Po śniadaniu panna Evans postanowiła wybrać się na Pokątną po księgi różdżkę i inne. Wiedziała wszystko o sklepach szatach, o błędnym rycerzu. To wszystko powiedział jej Sev.  Dotarła do Dziurawego Kotła, a po chwili była już na Pokątnej.  Była zachwycona dosłownie wszystkim. Szła i niewiadomo jak, wpadła na pewnego 11 letniego  chłopca.   Miał kruczoczarne włosy,  czekoladowe oczy i wogóle ładny był.
-Nic Ci się nie stało?-zapytał brązowooki.
-Nie wszystko dobrze, dzięki.
-Jestem James Potter, a ty?
-Lily Evans.
-James choć już! - zawołała jego mama.
-Już idę. - odparł bez entuzjazmu James.
Lily właśnie weszła do sklepów z różdżkami u niejakiego Ollivandera.
-Dzień dobry- przywitała się  nieśmiało Evans
- Och, dzień dobry, odpowiedział na oko 90 letni staruszek.
-Szukam różdżki.
-Spróbuj tej. 
Wzięła różdżkę do ręki i machnęła nią.
-Dziesięć i ćwierć cala, wierzba, bardzo elegancka, znakomita do rzucania uroków.
-Wow.
-7 galeonów.
- Dowidzenia.
Następnie, udała się do Esów i Floresów po księgi.

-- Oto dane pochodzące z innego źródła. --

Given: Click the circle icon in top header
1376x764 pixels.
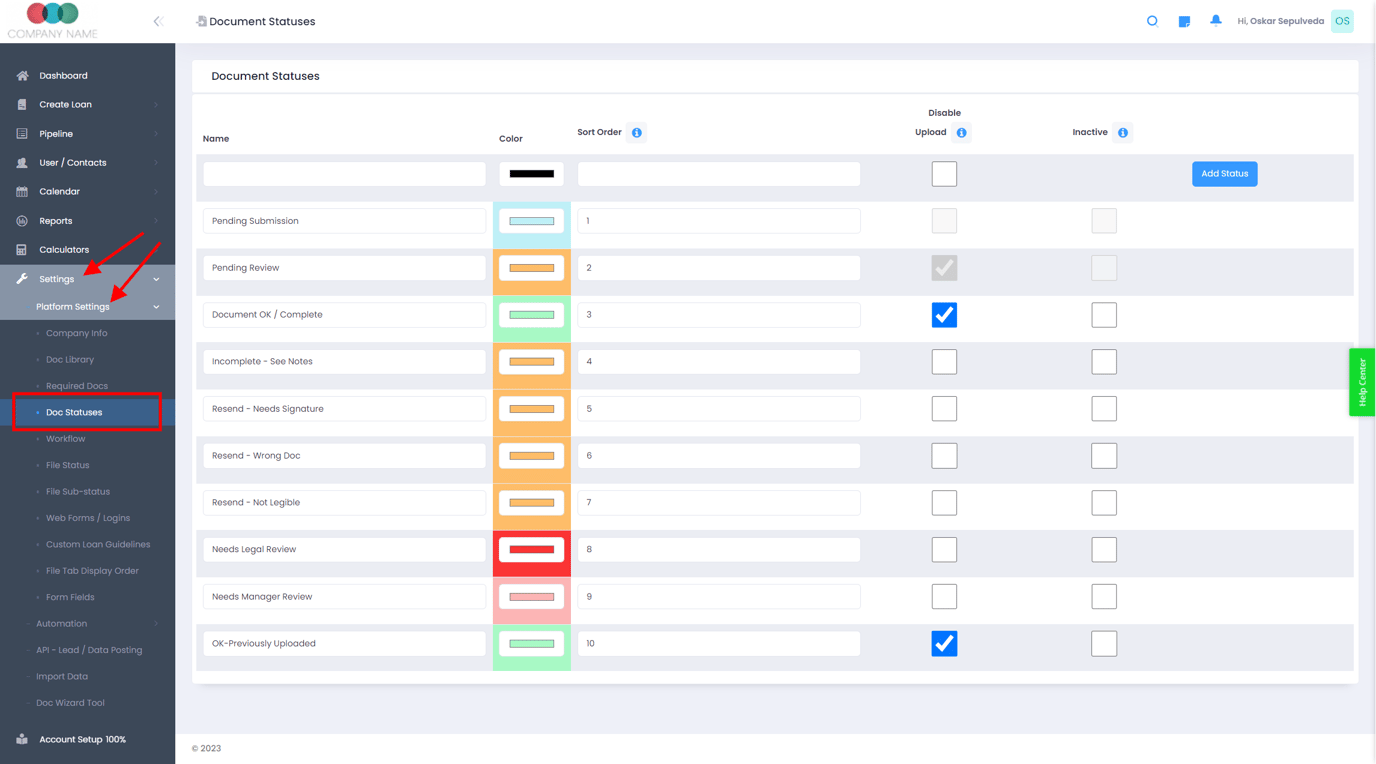Looking at the screenshot, I should coord(1152,21).
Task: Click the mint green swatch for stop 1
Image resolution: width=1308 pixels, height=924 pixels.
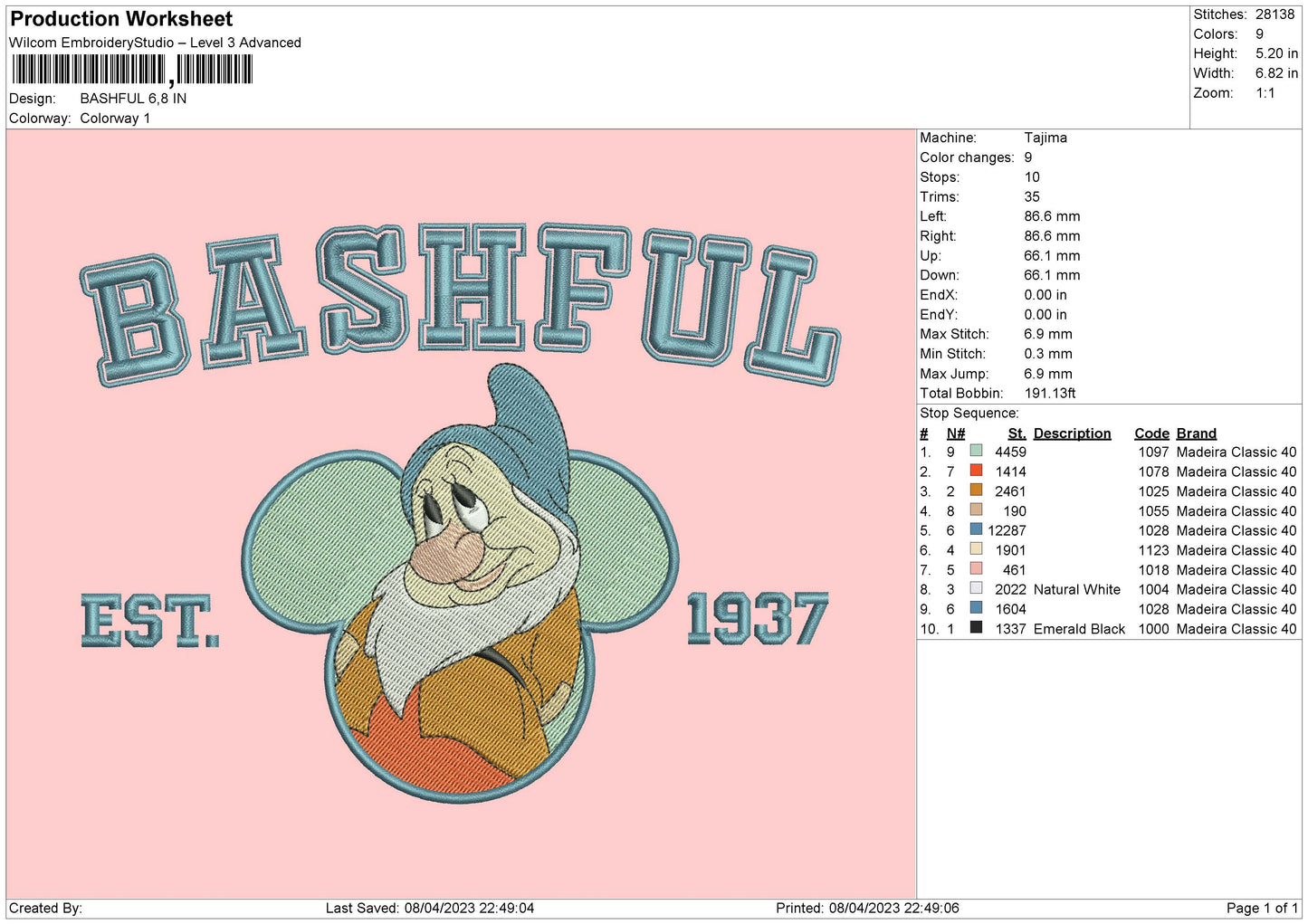Action: tap(976, 451)
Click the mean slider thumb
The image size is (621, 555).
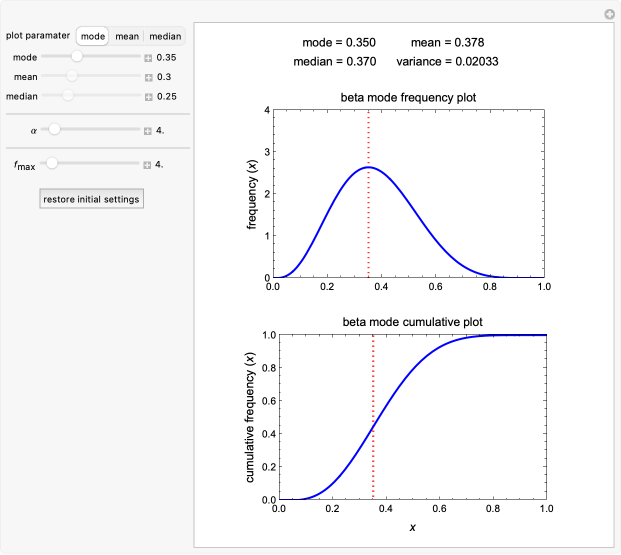click(72, 77)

-Dzień dobry. - przywitała się nieśmiało Lil.
-Ach witaj. Hogwart?
-Tak.
Sprzedawca zniknął,  jednak po chwili wrócił z wszystkimi księgami.
-25 galeonów.
Pożegnała się i poszła. Zamierzała teraz w stronę sklepu madame Maklin po szaty. Po przywitaniu się powiedziała że idzie do Hogwartu i czy są tutaj takie szaty. Kupiła je i wyszła. Zostały jej tylko składniki eliksirówi kociołek.Udała się do apteki. Tam były potrzebne rzeczy. Pozostała tylko Sowa. Kupiła sobie śnieżno- białą. Obładowana paczkami udała się do domu.  To był najszczęśliwszy dzień w jej 11 letnim życiu.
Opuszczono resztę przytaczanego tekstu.